At the entrance to Lamb's first exhibition at her gallery in 1999, Virginia Miller posted this warning: "This is not tame art. This is wild, crazy, wonderful work that engages the emotions and challenges the intellect of the viewer." Public television art critic, Sister Wendy Becket, noted that Lamb "is an artist who celebrates life with big, free shapes and unabashed color." Donald Kuspit, the renowned art historian and critic, feels that "Lamb renders the comedy of life with a general sense of its absurdity... For Lamb, the world is a fool's paradise."

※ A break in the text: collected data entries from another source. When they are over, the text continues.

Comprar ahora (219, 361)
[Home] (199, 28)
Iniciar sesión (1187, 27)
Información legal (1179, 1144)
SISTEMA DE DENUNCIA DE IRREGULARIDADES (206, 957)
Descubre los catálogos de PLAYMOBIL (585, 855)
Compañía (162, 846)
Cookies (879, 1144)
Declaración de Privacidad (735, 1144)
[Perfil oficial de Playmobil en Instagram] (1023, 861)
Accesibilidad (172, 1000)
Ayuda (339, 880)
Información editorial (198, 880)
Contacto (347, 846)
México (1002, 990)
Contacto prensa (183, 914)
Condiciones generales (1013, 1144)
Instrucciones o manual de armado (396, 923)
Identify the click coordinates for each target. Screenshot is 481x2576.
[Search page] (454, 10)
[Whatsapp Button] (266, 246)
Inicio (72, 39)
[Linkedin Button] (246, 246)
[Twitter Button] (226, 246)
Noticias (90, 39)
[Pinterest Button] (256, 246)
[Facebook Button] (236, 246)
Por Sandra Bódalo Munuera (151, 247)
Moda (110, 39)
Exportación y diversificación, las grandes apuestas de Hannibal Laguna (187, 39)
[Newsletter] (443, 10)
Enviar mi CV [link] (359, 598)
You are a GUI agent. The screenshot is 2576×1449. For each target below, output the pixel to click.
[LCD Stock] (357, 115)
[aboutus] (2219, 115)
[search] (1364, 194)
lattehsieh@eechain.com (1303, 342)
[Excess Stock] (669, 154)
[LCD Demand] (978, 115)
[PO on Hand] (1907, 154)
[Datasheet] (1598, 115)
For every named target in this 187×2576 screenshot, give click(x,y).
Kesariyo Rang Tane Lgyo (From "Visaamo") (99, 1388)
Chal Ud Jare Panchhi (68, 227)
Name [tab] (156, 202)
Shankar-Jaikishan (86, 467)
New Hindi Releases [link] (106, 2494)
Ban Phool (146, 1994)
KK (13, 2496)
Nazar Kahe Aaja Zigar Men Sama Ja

Lamb's transition from a highly successful funeral home director to an internationally recognized artist, covered in detail in his biography, is ready-made material for a Hollywood movie. After he was told he had only a short time to live, Lamb sold his 32 companies and took up his life-long ambition to become a painter. By the time he learned he was misdiagnosed, his career as an artist was launched. Over the past 20 years, Lamb has become a well-respected artist whose work has been widely exhibited and collected. Some of the major collections that include Lamb's paintings are the Vatican Museums, Knoxville Art Museum, Beverly Art Center, Spertus Museum of Judaica, and The National Treasury, Washington, D.C. He was the first living artist to have a one-person exhibition in London's Westminster Cathedral. He also has held one-person exhibitions in both the Centre-Picasso in Horta de San Joan, Spain, and the Centre Joan Miro in Mont-roig, Spain. ArtSpace/Virginia :Miller Galleries featured his work in one-person exhibitions in 1999 and 2003, as well as at Art Miami and Art Palm Beach. Virginia Miller is the subject of one of the book's chapters, titled "The Doyenne in Leather Pants."